Do I need planning permission for solar panels in Kerry?
Most Kerry homeowners do not need planning permission for rooftop solar panels. Under SI 493/2022 (Planning and Development Act 2000 (Exempted Development) (No. 3) Regulations 2022), solar panels on a standard residential roof are exempt from planning permission provided panels are set back at least 50cm from the roof edge and do not project more than 15cm above the roof surface on a pitched roof. There is no maximum panel area cap for roof-mounted solar on a house under this exemption — SI 493/2022 imposes no area limit on residential rooftop installations. Wall-mounted panels are not covered by the exemption. If your property is a protected structure, contact Kerry County Council's planning department before proceeding. Your installer should confirm the exemption applies before installation begins.
How long does it take for solar panels to pay back in Kerry?
Payback on a 4 kWp solar system in Kerry is typically 7–10 years after the SEAI grant. Kerry's above-average solar irradiance pushes output — and therefore savings — toward the higher end of what Irish systems achieve, which can shorten payback compared with counties with lower irradiance. The key variable is daytime electricity use: households that consume more electricity during daylight hours — working from home, running heat pumps or appliances during the day — will see payback at the shorter end of the range. After payback, panels typically continue producing at 80–85% of original output through year 25 of their lifespan.
Can I sell excess solar electricity back to the grid in Kerry?

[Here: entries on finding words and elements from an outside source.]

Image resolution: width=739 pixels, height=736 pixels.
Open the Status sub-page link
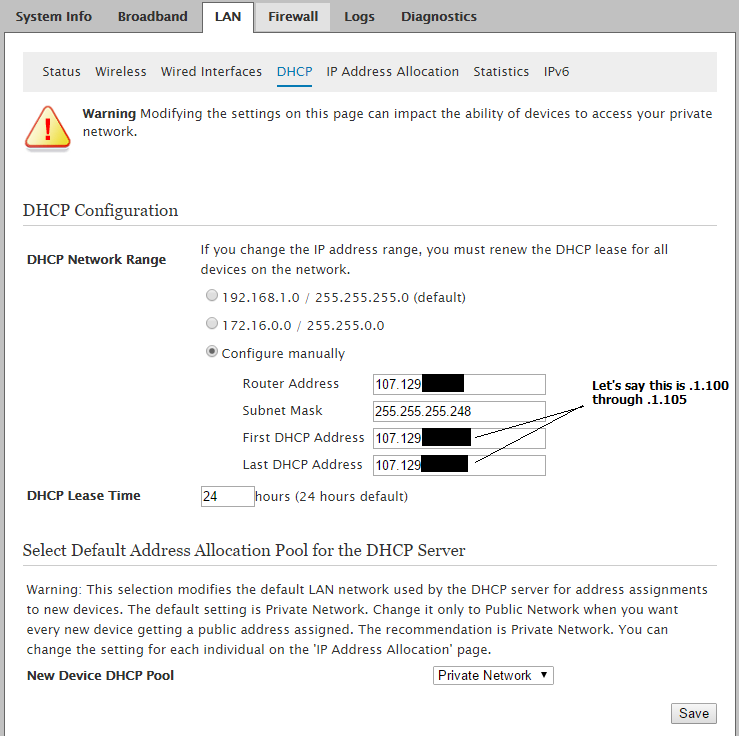pyautogui.click(x=61, y=72)
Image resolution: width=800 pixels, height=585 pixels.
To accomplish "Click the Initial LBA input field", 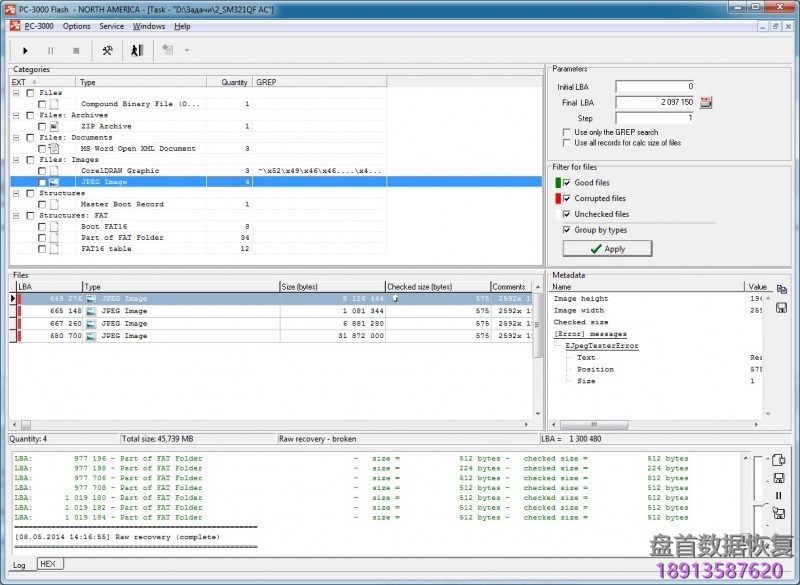I will pyautogui.click(x=655, y=87).
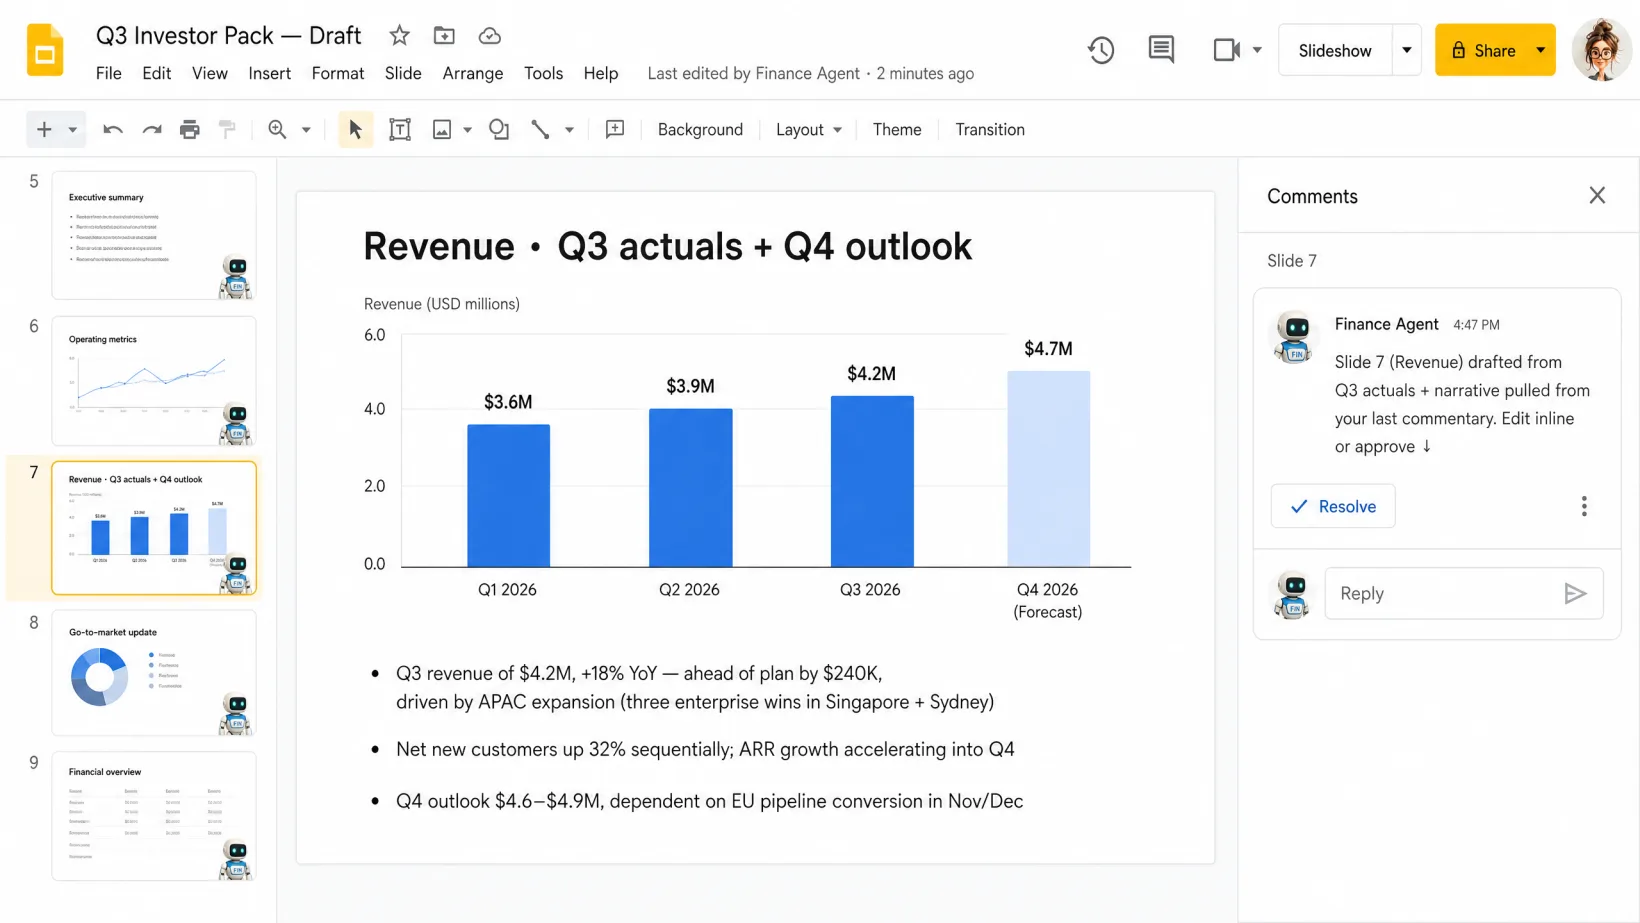Move document to folder icon

444,36
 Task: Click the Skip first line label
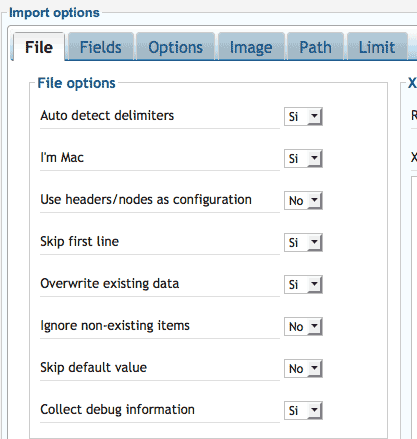[79, 242]
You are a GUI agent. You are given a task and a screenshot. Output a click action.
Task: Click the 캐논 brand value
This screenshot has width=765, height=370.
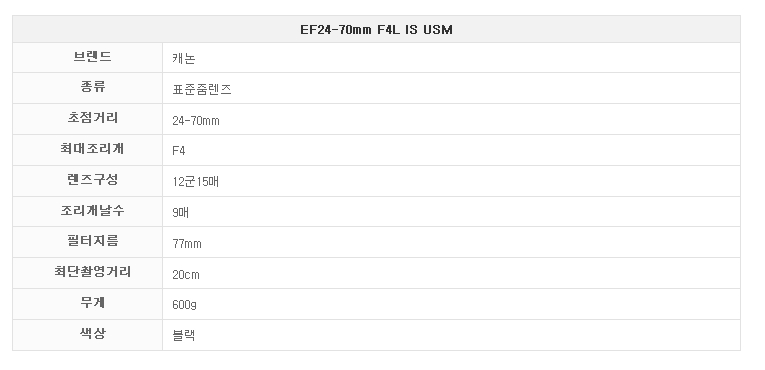click(x=183, y=59)
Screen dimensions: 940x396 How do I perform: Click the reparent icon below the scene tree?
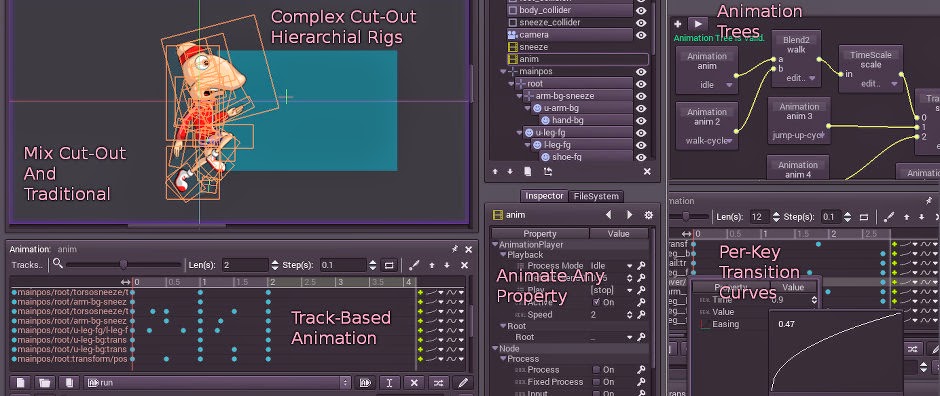[547, 171]
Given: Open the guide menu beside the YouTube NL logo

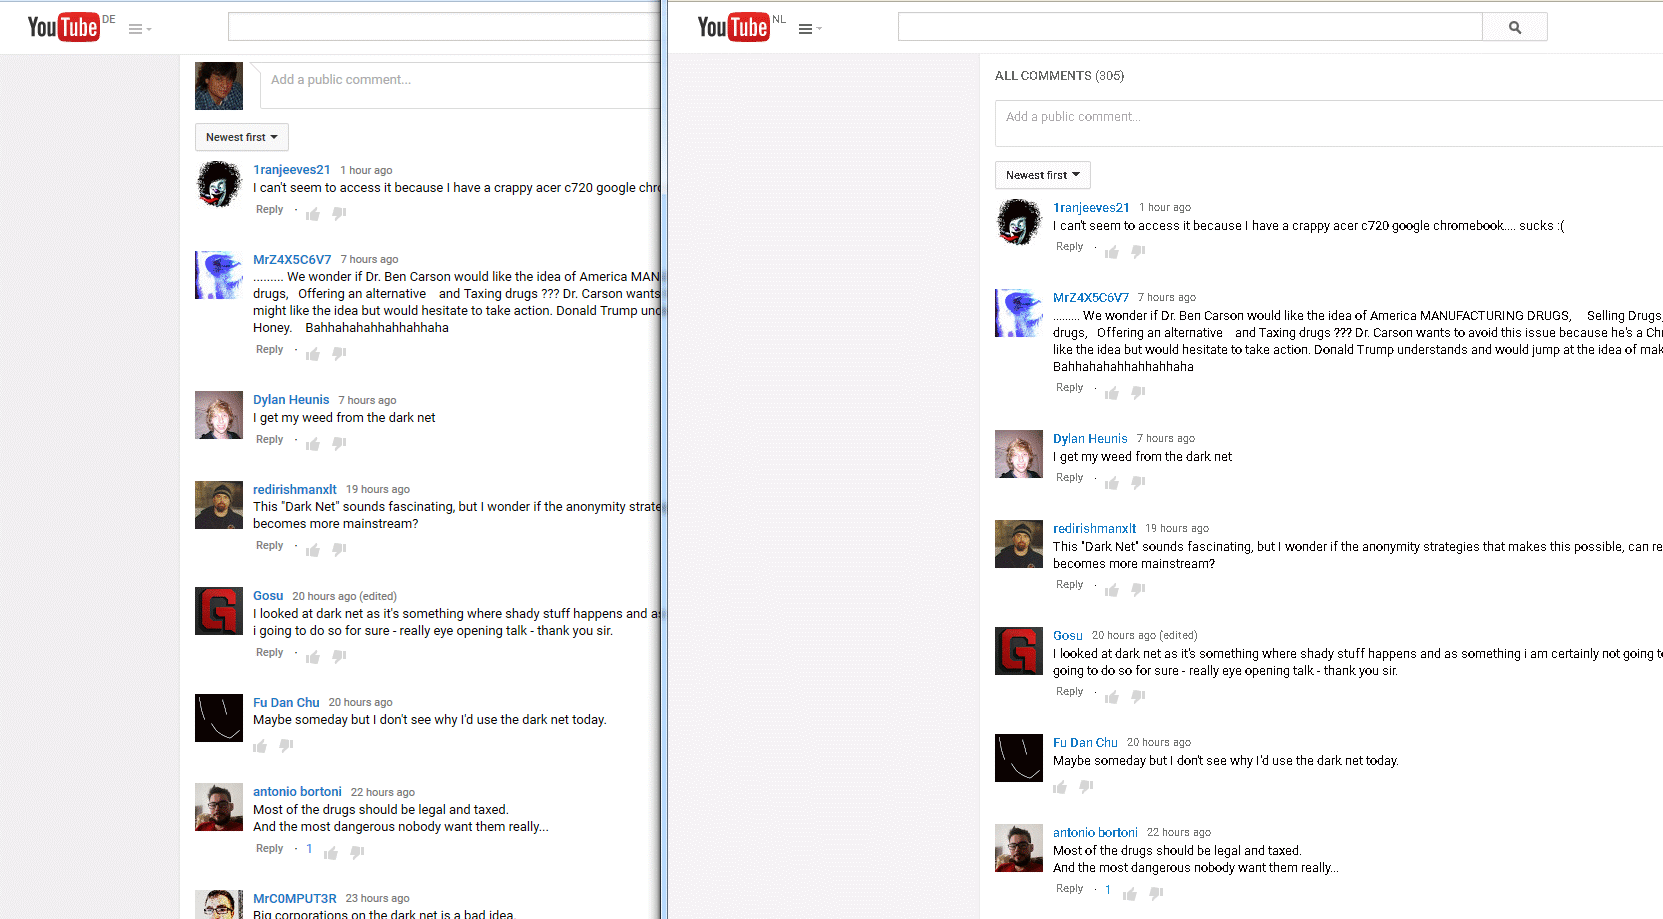Looking at the screenshot, I should click(x=806, y=29).
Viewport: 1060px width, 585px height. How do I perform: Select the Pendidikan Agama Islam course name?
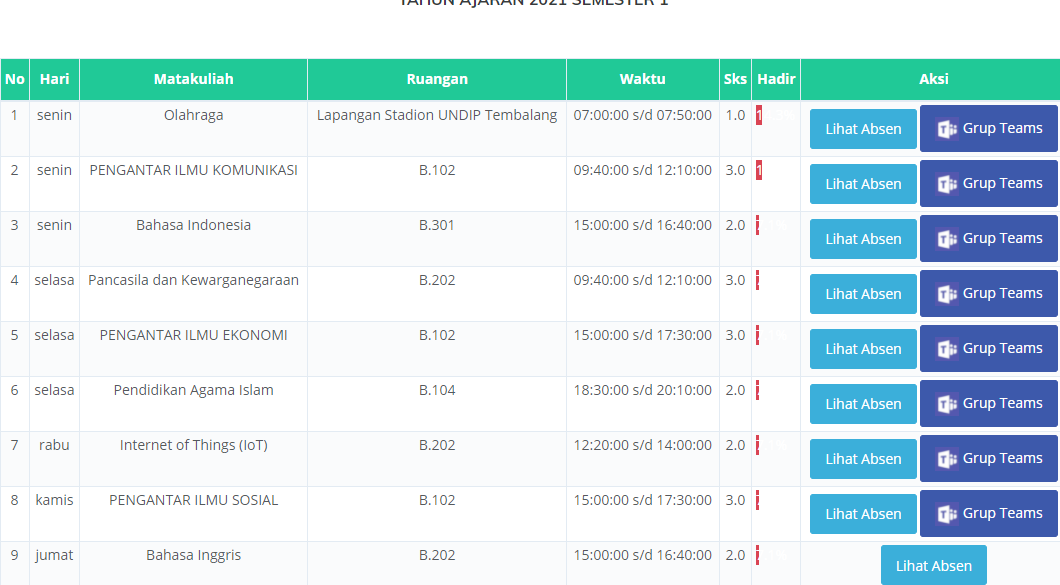click(193, 390)
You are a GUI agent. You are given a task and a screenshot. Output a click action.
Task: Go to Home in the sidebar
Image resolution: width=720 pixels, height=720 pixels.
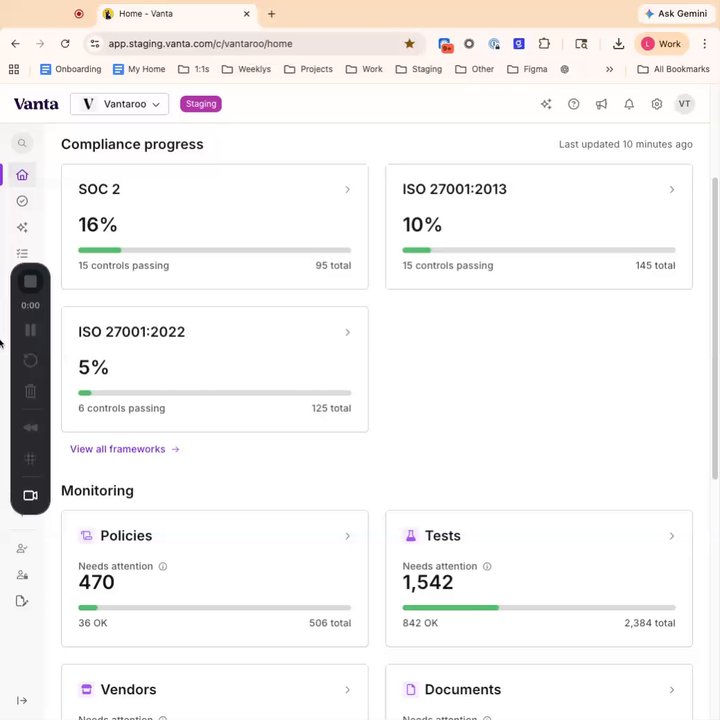coord(22,175)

Yes. Once your system is connected and registered under the Microgeneration Support Scheme, your electricity supplier pays you for excess units exported to the grid under the Clean Export Guarantee (CEG). Export rates are set by individual suppliers, not by the government, and vary between providers. Revenue has provided for an income tax exemption on microgeneration export income — verify the current threshold and conditions at revenue.ie before filing, as the detail of this relief has been updated in successive Finance Acts. You will need a smart meter for export to be measured accurately — ESB Networks manages smart meter installation. Your installer submits the NC6 grid connection notification to ESB Networks as part of the installation. For the regulatory framework, see the Commission for Regulation of Utilities at cru.ie.